PS: Getting a kilo of LCLT as well as a bulk purchase of 500 Krill Oil caps as well. But, I'm trying to keep my OTC purchases to a minimum, since the good old SUPER CYCLE I have planned for Pre-Contest (see above) will take care of all things hypertrophically speaking, haha! :)
 
I have these wild visions in my head of your supplement stash!:32:
 
I have these wild visions in my head of your supplement stash!:32:

The sad, or happy (?) thing is... however wild your visions might be (unless they are of a warehouse), they are probably pretty accurate! Now, if my OTC stash is that amazing, just imagine, hypothetically I have boxes of vials and endless seas of anavar and winstrol strewn about, haha!

Any thoughts on whether the oral absorption enhancers are of any use or worth the money!? (See above)
 
The sad, or happy (?) thing is... however wild your visions might be (unless they are of a warehouse), they are probably pretty accurate! Now, if my OTC stash is that amazing, just imagine, hypothetically I have boxes of vials and endless seas of anavar and winstrol strewn about, haha!

Any thoughts on whether the oral absorption enhancers are of any use or worth the money!? (See above)

That is an area I have not really dabbled in at all and I think it would benefit me greatly at my age. I am slowly learning the ropes with them.
 
That is an area I have not really dabbled in at all and I think it would benefit me greatly at my age. I am slowly learning the ropes with them.

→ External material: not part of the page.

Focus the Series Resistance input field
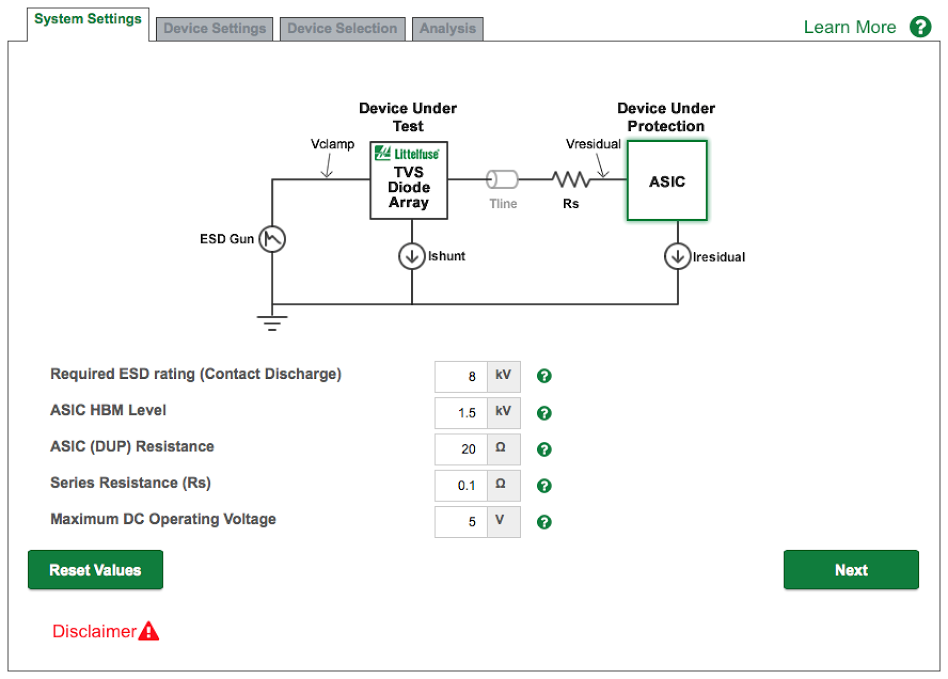click(461, 486)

That backwards-s fella might disagree, I gathered some of his thoughts earlier, and he said they are overprices and basically lack established credible scientific data. Blocking the enzyme responsible for deactivation of the drug clearing process is great, but he contended a shot of vodka would rival any otc drug enhancement intervention, or, grapefruit juice (since the fruits are out of season).